Tasks makes it easier to follow up on to-dos, like notifying a customer of a status change or initiating a product exchange. This makes it easier for the agents, and it actually enables managers to automate some of these tasks entirely. The feature lets managers assign and prioritize tasks to their agents directly through the Connect interface. Based on availability, agents are assigned tasks in the same window as all of their calls and chat interactions. Agents can also assign their own tasks as well as monitor their own followup work. With Tasks, agents can focus on customer service instead of worrying about followup items. 

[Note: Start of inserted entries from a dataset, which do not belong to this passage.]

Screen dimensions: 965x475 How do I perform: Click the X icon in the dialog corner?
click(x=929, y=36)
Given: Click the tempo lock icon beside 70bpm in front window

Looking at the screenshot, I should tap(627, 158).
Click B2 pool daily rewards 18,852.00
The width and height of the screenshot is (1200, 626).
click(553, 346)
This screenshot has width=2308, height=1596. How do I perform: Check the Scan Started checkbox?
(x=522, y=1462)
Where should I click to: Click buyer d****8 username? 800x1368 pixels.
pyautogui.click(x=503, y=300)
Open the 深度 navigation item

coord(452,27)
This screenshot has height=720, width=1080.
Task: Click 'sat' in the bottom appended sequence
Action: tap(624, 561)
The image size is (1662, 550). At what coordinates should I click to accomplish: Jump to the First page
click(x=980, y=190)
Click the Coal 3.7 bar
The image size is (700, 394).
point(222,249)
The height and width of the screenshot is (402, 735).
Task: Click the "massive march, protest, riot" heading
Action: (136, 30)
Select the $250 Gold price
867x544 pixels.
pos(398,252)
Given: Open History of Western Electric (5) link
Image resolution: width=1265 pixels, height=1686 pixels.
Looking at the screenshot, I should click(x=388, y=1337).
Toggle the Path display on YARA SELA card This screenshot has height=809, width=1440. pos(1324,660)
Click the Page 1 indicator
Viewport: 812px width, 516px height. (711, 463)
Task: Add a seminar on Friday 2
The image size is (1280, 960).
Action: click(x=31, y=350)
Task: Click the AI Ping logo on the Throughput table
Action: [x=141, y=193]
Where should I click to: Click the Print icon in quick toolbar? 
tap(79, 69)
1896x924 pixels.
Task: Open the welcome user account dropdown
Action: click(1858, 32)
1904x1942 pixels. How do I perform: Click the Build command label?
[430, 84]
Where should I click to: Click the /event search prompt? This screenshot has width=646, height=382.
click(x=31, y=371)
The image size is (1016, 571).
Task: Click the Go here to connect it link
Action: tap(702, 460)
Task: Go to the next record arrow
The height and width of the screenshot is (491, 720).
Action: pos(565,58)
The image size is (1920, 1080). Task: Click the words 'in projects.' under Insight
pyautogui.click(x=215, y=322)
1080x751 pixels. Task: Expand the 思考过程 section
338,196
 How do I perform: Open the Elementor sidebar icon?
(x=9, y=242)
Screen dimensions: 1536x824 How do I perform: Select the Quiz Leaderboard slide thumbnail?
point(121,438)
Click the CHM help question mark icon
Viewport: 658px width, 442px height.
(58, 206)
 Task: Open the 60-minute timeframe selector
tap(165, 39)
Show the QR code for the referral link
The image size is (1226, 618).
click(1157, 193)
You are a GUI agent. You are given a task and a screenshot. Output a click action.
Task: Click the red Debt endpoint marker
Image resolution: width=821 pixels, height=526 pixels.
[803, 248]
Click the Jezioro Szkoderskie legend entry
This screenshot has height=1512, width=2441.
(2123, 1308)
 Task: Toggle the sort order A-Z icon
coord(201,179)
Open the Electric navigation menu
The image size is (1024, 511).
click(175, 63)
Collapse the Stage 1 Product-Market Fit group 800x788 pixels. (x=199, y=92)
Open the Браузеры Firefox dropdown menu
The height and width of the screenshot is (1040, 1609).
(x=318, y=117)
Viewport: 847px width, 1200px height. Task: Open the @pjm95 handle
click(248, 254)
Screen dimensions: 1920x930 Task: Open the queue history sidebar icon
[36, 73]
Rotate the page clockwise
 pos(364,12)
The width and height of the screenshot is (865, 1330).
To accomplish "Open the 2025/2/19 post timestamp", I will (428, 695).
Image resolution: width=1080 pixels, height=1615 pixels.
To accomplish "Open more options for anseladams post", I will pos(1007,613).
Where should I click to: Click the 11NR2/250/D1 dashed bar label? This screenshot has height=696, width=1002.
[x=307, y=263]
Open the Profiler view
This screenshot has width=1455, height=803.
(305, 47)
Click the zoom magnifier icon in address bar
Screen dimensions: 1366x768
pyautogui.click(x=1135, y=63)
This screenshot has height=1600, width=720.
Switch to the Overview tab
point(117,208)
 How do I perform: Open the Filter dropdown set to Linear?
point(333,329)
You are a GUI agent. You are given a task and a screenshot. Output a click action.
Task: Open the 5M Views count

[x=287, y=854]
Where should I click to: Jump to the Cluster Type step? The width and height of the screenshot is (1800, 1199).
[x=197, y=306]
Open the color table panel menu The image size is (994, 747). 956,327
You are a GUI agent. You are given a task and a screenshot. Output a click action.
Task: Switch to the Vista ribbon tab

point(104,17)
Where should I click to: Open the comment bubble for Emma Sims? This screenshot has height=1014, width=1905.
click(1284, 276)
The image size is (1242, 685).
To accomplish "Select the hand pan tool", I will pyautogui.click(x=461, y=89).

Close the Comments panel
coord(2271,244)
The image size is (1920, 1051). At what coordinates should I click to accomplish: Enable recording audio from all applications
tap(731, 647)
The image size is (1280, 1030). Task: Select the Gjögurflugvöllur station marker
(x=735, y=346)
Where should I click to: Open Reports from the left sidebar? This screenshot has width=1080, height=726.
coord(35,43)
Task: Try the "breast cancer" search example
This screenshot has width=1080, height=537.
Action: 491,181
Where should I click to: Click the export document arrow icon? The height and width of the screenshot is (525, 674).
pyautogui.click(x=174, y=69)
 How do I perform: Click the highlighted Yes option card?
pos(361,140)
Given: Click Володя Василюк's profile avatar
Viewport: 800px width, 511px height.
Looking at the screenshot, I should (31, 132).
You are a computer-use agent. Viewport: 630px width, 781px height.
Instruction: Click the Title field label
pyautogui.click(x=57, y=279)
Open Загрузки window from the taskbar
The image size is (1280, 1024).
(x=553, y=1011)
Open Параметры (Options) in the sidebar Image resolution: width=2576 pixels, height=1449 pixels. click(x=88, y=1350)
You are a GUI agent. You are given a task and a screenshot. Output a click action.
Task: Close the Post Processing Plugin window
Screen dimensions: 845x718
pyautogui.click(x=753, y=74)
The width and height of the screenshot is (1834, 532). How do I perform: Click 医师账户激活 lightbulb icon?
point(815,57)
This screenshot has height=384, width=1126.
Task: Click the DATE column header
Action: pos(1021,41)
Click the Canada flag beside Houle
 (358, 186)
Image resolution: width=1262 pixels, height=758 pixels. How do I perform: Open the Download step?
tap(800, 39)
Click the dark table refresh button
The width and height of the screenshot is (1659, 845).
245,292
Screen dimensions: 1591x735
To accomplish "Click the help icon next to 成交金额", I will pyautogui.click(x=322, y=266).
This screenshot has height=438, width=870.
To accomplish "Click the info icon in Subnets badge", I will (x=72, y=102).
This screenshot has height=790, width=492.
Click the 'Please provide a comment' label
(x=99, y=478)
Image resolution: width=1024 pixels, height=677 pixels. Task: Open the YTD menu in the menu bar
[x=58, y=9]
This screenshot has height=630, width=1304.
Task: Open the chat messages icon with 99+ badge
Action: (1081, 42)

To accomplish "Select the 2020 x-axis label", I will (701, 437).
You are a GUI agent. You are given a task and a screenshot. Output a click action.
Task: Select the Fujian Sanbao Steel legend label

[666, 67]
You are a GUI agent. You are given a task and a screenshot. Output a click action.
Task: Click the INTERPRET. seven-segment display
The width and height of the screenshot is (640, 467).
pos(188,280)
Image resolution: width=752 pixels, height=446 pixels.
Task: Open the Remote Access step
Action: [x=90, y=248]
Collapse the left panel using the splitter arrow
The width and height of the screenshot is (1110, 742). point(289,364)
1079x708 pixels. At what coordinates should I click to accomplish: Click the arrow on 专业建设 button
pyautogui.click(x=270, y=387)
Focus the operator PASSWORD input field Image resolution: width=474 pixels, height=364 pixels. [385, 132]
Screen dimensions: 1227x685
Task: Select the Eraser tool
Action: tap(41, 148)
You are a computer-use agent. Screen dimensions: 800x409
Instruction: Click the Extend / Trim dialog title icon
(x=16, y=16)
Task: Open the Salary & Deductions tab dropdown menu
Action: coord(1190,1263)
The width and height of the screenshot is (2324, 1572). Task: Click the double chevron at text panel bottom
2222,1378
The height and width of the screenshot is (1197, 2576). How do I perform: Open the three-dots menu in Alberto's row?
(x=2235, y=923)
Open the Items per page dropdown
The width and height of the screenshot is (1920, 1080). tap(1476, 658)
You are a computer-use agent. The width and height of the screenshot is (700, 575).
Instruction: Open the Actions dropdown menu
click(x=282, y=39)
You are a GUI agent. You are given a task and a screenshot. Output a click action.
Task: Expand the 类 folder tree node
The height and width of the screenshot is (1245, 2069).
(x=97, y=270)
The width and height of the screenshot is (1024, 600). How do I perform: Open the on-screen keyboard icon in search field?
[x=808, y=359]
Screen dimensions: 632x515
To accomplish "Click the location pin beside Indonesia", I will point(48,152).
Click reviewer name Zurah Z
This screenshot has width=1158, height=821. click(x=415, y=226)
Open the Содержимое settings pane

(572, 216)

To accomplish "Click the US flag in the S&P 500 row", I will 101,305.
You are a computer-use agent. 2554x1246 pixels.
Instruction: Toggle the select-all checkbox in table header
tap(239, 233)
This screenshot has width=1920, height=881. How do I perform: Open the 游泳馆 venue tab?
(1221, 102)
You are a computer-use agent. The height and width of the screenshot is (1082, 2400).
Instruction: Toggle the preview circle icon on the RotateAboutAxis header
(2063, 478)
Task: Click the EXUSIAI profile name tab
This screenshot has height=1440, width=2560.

All of these features were made possible because AWS embeds machine learning directly into the Connect call center software. AWS has been great at reinventing ways of working through the use of technology advancements. The company has long excelled at making customer service better, and it’s using its experience to enable customers to do the same. 

For a while, there was some debate as to whether AWS was serious about the contact center, but from my interactions with the company, they couldn’t be more serious. Connect is here to stay and the big winners are customers. 

Zeus Kerravala is an eWEEK regular contributor and the founder and principal analyst with ZK Research. He spent 10 years at Yankee Group and prior to that held a number of corporate IT positions.